By contrast, in an indirect discrimination it is enough to show that the PCP applies and has a sufficient enough disadvantageous impact on disabled workers there is, following the Supreme Court’s decision in Essop, no need to explain why there is such a disadvantage. In Essop, in which the Home Office was eventually forced to pay £1m in compensation to affected PCS union members, there was a a significant disparity between the success in promotion assessments between white and non-white workers but no-one knew the reason for this.
Therefore, one advantage of an indirect discrimination claim is that she will not need to prove the reason why she and her fellow disabled workers are placed at a disadvantage and will not therefore need to show what caused the disadvantage/unfavourable treatment.
In an employment context, unlike claims in many non-work scenarios (such as the provision of goods and services), an employer will have a complete defence to a claim of discrimination arising from disability or failure to make adjustments if they did not know or could not reasonably have known that the worker was disabled, including information about how this impacted the worker at work. This means a worker who has been substantially disadvantaged by a arrangement of the employer and who could have had adjustments made quite easily will nevertheless be unable to succeed in an discrimination claim.

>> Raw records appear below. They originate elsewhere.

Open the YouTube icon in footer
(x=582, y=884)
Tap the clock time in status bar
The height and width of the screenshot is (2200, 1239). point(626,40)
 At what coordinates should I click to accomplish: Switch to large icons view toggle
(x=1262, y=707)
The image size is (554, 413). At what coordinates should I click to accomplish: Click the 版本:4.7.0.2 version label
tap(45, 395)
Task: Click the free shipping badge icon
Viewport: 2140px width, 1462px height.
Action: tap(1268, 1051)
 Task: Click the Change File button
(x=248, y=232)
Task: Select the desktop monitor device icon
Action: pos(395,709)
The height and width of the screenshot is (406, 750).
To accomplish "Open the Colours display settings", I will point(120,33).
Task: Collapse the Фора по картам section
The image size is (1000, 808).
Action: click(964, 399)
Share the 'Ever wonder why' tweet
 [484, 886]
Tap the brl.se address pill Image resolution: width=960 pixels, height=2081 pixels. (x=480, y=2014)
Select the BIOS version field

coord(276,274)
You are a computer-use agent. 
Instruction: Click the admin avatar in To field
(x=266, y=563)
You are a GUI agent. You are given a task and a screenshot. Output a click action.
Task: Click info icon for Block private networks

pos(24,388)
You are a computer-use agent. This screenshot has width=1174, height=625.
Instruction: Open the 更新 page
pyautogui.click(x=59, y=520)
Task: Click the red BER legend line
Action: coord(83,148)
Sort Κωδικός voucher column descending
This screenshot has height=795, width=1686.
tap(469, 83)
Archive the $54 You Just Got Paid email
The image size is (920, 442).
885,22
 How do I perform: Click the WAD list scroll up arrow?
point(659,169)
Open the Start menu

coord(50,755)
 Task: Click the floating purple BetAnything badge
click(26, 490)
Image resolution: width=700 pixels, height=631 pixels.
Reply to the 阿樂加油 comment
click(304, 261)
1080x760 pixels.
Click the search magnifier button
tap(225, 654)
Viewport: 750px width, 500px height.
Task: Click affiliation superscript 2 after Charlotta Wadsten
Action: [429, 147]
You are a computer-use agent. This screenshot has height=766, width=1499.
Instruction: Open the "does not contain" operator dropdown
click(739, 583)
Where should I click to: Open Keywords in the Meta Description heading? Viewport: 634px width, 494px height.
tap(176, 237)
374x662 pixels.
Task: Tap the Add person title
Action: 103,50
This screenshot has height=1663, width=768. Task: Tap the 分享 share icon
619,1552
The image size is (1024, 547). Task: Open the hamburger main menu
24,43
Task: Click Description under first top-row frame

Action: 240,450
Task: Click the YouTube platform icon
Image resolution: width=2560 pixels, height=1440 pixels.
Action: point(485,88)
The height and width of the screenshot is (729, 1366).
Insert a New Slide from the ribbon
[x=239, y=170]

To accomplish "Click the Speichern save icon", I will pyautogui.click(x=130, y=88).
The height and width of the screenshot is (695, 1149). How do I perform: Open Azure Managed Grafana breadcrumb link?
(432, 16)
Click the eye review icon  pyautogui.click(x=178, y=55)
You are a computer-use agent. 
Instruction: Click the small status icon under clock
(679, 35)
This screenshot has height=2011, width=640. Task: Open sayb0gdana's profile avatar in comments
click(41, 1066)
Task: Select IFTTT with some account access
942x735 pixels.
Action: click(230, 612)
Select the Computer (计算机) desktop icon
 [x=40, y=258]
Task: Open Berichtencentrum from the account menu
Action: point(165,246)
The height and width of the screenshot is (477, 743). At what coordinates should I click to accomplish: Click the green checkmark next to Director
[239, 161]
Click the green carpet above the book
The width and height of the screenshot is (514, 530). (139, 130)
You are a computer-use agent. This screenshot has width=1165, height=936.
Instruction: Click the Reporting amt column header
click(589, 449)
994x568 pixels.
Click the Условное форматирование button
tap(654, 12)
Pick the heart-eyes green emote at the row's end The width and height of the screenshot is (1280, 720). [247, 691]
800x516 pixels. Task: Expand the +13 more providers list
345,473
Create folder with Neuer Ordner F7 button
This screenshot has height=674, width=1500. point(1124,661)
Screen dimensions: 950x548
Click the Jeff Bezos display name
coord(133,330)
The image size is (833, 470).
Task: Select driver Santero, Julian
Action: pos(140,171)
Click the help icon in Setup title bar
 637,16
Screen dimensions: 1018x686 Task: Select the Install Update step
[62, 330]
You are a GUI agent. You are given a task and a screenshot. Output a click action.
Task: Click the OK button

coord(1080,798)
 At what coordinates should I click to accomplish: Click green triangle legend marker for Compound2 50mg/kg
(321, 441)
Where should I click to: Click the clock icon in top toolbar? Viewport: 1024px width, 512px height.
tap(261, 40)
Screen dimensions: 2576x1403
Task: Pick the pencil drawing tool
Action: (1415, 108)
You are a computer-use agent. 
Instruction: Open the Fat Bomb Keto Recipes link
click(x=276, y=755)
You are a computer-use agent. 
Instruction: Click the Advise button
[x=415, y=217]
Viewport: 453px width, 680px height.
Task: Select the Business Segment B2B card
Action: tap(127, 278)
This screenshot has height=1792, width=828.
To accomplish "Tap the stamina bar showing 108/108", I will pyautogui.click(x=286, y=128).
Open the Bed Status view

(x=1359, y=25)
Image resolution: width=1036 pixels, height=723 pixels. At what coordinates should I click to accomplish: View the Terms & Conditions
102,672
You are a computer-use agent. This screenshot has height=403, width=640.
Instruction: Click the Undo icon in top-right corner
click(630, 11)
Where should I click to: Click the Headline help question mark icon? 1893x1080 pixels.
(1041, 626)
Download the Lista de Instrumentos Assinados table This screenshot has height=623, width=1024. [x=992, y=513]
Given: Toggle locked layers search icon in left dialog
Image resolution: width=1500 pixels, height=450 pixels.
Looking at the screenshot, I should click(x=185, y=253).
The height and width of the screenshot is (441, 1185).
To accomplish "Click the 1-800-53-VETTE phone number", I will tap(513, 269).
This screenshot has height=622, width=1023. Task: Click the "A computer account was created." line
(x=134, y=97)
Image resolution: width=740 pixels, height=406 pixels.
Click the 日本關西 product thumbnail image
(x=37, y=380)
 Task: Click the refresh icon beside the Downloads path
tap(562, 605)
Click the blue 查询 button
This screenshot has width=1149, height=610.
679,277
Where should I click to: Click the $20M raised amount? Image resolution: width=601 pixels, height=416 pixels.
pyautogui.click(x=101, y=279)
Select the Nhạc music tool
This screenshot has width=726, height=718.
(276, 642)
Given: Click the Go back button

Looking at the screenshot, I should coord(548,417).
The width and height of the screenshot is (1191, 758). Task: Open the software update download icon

Health and disability concerns, details of which are sometimes intensely personal and embarrassing which they do not want to tell to family and friends, are issues that an worker is obliged to inform their employer if they what to ensure that their employers have not get out off when it comes to its anti-discrimination obligations. Not surprisingly, workers often keep these issues private until it is too late and the damage has been done, for example dismissing them and only raising disability in employment tribunal claims.
Since the employer did not have knowledge at the relevant time they will often be able to resist claims alleging a failure to make adjustments or discrimination arising from disability. It is here that an indirect discrimination claim can be of assistance to workers since an indirect discrimination complaint, unlike the other two, does not need to show that the employer had any knowledge of the disability.
An indirect discrimination complaint, although often harder to formulate than the others, can therefore often be a more fruitful route to challenge an employer’s conduct in cases where the causation of the the thing complained about is unclear or where there are likely to be problems proving that an employer knew about the worker’s disability.